Edmonton center Connor McDavid, the NHL’s leading scorer in the regular season, had one assist in his playoff debut to extend his point streak to 15 games. For the most part, however, he was held in check by the Sharks.

“We did a good job starting the game but we’ve got to finish,” McDavid said. “They had the puck all night. They played in our zone. When you don’t have the puck you’re not going to get many shots on goal.”

It was the first playoff game in the Oilers’ new downtown arena and the team’s first postseason game in almost 11 years.

The Sharks played without star center Joe Thornton, who is day to day with a left knee injury. But center Logan Couture returned to the lineup with a full face cage. He missed seven games after having his mouth and teeth smashed by a deflected puck.

The teams were headed in opposite directions coming into the playoffs. The Oilers won 12 of their last 14 regular-season games, while San Jose dropped nine of 13.

The Sharks, however, are the defending Western Conference champions with 1,169 games of playoff experience on their roster compared with 342 for Edmonton.

“We were confident we could go out and turn things around (after the first period),” Couture said. “We forechecked them hard and they got caught on some long shifts.

“From the second period on, we had control of that game. It was just a matter of time before the puck was going to go in.”

Klefbom scored the Oilers’ first playoff goal since 2006 when he took a cross-ice pass in the high slot from Jordan Eberle and fired the puck low between the pads of Sharks goalie Martin Jones at 6:44.

Lucic made it 2-0 with less than three minutes to go in the period on a power play.

McDavid passed the puck to Mark Letestu, who rifled it off Jones’ pad right to Lucic. He shot again, this time through Jones’ pads.

The Sharks rebounded, dominating play for long stretches in the second and third periods. The teams each had 10 shots in the first, but San Jose outshot Edmonton 28-7 through the next 40 minutes and finished with a 44-19 edge.

San Jose cut the lead in half 1:43 into the second period on the power play. Joonas Donskoi came around behind the net and fed the puck in front on the backhand to Ward, who redirected the puck past Talbot.

San Jose tied the game just more than five minutes into the third period when Martin jumped on a rebound off Tomas Hertl’s wraparound shot and put the puck in.

The Sharks’ power play, ranked 25th in the regular season at 16.7 percent, was otherwise ineffective. San Jose was 1 for 6 with the man advantage while Edmonton was 1 for 3.

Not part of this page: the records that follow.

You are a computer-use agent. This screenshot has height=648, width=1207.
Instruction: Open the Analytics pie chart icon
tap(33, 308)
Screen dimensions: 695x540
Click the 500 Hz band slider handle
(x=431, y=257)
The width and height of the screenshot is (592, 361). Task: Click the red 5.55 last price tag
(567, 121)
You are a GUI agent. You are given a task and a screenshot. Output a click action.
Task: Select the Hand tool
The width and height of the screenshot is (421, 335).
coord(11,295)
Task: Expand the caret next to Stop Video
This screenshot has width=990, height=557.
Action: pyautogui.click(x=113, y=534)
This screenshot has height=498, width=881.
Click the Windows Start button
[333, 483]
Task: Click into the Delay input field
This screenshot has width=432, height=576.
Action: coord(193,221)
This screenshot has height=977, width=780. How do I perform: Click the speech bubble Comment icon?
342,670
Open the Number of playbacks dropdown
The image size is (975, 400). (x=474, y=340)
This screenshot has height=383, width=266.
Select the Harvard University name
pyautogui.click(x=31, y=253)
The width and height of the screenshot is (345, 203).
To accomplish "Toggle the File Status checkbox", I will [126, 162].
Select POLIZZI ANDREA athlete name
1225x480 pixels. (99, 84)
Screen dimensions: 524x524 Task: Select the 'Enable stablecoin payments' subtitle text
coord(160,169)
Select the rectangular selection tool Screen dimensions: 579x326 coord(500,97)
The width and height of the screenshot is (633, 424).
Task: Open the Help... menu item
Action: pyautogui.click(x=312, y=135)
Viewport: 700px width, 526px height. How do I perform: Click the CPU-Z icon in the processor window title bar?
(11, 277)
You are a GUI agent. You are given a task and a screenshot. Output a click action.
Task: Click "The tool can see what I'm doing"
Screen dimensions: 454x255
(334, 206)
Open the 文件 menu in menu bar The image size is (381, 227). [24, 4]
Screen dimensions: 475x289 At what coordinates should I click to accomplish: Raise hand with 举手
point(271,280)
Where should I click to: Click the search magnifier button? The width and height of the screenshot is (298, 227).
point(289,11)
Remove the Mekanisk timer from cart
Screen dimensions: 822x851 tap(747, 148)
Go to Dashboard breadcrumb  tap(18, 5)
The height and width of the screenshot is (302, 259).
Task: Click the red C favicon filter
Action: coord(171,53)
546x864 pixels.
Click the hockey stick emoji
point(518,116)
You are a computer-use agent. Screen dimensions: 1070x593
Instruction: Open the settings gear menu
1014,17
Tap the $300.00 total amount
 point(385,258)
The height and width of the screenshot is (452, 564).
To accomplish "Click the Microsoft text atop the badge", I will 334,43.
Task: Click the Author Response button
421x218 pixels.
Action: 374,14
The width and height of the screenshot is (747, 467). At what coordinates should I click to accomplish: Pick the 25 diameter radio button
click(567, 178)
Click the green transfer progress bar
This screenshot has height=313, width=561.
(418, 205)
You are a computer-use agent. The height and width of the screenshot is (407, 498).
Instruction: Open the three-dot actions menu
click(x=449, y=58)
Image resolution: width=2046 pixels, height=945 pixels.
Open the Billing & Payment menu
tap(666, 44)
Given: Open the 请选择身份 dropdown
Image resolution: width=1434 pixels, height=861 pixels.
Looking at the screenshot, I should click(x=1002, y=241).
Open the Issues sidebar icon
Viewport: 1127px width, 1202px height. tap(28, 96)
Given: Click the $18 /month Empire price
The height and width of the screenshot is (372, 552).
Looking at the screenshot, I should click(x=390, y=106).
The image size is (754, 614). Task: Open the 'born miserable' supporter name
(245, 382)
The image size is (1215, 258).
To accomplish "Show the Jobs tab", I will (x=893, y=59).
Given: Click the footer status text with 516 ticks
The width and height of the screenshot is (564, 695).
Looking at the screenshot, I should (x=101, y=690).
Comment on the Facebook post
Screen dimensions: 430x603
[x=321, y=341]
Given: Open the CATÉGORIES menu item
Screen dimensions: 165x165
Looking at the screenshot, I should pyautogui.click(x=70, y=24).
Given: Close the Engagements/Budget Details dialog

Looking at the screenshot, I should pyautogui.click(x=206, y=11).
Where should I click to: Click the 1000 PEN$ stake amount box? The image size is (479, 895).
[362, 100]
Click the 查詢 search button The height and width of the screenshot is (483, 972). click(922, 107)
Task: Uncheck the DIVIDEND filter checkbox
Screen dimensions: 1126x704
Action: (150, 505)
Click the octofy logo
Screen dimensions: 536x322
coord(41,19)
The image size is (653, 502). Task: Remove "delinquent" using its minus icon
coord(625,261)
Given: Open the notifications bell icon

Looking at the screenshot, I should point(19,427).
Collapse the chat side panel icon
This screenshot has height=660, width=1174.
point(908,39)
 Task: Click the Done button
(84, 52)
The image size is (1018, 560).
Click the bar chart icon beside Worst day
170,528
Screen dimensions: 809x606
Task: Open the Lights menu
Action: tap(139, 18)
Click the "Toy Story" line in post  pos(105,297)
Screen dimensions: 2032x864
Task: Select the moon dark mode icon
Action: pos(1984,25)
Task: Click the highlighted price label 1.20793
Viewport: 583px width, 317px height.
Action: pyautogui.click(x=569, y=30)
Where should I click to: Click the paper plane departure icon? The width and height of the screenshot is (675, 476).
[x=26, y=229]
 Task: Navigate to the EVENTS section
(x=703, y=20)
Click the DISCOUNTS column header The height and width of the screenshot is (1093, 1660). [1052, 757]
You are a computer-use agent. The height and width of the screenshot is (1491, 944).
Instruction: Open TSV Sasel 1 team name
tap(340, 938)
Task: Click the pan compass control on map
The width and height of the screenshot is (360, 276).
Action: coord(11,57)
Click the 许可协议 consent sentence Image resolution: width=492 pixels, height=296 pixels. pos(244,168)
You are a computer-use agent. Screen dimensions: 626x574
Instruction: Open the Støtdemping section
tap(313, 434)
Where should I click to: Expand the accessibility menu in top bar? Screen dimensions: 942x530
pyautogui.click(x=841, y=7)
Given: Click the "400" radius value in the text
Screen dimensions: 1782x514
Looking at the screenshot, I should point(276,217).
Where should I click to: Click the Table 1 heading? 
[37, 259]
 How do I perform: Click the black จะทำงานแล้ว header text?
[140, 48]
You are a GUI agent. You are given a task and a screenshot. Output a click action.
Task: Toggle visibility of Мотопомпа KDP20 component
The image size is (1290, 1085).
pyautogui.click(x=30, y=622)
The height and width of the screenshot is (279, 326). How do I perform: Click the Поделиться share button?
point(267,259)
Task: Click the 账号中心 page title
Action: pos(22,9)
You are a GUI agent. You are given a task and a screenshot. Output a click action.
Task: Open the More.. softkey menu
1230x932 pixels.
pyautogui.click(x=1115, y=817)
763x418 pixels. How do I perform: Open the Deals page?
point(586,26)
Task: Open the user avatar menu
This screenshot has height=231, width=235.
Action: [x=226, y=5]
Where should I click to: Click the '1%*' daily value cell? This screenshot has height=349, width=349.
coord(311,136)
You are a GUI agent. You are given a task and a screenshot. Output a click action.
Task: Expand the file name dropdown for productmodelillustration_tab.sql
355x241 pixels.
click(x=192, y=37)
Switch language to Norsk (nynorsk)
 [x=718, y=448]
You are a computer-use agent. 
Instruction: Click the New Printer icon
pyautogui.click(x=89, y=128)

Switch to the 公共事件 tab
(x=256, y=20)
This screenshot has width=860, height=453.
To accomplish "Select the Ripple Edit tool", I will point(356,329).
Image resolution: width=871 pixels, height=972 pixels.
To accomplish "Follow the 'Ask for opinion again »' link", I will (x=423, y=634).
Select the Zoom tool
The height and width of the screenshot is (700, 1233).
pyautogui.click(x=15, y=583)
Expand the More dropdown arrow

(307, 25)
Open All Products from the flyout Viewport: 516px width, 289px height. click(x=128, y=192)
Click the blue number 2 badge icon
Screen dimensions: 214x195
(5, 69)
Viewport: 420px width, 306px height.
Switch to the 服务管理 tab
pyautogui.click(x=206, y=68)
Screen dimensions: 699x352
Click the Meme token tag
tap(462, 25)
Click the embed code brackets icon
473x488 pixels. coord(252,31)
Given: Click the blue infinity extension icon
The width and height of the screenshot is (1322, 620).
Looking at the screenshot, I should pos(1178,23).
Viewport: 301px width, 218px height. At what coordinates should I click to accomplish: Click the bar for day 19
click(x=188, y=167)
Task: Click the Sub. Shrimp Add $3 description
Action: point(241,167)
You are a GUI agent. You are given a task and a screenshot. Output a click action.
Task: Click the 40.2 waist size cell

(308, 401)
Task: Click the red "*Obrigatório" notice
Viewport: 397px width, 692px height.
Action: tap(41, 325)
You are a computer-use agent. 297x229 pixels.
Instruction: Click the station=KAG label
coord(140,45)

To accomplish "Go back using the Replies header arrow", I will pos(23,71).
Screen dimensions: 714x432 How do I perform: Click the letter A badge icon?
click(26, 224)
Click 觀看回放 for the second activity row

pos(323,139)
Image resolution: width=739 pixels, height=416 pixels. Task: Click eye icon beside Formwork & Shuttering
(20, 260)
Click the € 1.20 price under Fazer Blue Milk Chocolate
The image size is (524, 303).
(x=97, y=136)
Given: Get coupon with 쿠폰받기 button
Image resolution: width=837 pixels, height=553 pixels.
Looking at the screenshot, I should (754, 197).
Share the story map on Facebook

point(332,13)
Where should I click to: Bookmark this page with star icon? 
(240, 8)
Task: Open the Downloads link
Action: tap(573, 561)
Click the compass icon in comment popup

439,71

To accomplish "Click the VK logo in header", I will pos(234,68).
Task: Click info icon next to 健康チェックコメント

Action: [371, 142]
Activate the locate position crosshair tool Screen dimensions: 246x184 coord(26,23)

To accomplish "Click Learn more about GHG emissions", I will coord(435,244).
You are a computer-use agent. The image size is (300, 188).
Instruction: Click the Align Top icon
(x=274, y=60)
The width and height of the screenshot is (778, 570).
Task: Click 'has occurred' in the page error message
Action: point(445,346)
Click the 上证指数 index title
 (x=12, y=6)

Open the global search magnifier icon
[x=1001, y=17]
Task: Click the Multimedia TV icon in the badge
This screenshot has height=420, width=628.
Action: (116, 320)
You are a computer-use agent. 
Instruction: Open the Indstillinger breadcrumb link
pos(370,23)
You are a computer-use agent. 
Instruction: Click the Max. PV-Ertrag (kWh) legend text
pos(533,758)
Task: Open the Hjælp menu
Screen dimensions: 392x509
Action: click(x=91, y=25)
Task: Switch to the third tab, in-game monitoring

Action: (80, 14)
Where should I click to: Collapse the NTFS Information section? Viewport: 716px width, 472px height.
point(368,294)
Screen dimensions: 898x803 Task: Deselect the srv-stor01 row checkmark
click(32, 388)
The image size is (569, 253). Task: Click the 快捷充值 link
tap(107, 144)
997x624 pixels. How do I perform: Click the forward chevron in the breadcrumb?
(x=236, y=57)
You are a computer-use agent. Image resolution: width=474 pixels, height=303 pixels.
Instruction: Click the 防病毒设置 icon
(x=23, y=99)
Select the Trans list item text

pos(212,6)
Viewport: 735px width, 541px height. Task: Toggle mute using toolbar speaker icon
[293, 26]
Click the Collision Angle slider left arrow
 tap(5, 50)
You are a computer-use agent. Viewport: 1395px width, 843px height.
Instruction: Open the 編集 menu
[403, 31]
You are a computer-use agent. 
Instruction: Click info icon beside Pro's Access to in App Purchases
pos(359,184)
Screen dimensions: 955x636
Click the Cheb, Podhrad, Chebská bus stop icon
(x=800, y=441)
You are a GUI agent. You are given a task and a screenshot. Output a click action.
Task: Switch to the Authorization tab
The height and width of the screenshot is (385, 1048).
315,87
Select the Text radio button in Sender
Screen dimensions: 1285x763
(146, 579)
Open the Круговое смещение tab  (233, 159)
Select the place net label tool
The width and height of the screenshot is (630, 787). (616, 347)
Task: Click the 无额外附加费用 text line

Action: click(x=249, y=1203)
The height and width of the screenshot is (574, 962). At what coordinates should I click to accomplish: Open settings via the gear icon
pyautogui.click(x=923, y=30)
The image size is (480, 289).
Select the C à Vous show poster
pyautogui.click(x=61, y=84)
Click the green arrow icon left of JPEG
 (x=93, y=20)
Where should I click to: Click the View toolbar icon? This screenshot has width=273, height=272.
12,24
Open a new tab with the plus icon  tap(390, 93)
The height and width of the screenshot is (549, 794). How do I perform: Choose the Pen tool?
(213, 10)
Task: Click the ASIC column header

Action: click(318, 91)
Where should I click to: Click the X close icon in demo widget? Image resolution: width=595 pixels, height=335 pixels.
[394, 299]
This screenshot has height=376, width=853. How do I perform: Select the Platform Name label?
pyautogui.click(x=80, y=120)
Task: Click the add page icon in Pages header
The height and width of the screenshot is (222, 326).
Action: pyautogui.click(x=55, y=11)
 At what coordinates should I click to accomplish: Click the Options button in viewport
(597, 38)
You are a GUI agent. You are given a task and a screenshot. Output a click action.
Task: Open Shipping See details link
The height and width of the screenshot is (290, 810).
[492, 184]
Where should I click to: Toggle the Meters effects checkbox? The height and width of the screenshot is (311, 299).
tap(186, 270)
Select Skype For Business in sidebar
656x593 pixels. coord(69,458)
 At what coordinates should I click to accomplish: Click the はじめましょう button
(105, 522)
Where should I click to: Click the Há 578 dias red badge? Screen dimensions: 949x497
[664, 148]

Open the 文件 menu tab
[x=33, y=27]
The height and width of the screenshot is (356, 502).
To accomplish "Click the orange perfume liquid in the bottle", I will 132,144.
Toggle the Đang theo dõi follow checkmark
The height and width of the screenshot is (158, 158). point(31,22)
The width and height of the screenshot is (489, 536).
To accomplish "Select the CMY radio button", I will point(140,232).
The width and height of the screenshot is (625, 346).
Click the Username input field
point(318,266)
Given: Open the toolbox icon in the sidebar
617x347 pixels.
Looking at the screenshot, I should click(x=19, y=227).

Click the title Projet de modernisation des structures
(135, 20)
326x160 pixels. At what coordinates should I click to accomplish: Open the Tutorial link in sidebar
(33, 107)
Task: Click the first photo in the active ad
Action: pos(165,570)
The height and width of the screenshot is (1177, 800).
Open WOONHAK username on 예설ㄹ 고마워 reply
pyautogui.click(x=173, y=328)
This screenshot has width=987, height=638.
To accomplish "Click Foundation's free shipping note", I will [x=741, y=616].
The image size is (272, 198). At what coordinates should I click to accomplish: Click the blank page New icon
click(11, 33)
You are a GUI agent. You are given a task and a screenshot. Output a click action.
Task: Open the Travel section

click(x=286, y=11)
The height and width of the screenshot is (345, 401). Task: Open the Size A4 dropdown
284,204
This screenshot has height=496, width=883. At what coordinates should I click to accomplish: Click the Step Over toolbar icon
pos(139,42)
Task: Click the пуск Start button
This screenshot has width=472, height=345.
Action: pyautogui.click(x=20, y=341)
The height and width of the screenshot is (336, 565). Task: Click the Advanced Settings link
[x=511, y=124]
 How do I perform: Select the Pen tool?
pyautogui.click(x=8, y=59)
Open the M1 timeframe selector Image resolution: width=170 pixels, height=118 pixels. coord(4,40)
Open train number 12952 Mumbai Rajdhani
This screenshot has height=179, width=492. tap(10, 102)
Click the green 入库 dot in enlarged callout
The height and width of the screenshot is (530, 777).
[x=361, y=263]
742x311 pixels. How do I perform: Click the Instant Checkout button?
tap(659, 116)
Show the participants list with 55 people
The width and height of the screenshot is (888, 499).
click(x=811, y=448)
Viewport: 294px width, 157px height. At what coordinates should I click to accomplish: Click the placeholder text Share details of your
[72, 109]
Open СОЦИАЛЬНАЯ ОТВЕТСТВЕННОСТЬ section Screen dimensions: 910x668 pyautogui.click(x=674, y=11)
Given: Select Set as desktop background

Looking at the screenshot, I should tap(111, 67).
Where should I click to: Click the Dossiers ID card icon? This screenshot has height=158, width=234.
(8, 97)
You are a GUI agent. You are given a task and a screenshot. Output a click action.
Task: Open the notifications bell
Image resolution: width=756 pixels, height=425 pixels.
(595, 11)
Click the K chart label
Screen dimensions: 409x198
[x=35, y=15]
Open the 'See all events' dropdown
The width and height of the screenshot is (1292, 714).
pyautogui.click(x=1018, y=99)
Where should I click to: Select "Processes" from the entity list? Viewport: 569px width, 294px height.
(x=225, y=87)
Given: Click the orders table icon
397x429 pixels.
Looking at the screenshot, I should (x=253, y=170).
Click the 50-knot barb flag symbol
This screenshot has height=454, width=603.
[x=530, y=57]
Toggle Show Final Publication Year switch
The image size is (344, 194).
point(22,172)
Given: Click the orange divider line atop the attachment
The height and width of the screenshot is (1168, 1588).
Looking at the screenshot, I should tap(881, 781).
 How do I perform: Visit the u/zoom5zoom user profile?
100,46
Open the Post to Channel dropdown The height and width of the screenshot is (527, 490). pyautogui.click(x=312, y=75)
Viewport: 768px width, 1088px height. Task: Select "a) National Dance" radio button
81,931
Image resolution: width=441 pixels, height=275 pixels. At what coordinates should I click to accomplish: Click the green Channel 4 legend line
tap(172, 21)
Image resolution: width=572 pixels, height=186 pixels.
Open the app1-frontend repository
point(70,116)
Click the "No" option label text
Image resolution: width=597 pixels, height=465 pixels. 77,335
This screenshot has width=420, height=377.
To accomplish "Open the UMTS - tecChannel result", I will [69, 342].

But all that time in the penalty box took a toll, according to Eberle.

“We’ve got to stay out of the box. You lose momentum by doing that,” he said. “The guys who kill (the penalties) are wasting a lot of energy and the guys who aren’t are sitting on the bench.

“We had a tough time generating some momentum after that.”

Game 2 is Friday in Edmonton, and Talbot said the Oilers’ resiliency will now be tested.

“We’ve got to let this one go,” he said. “That’s the thing that we’re going to have to work on with this group is just letting that go. We did a good job during the regular season. We’re going to have to continue that in the playoffs.”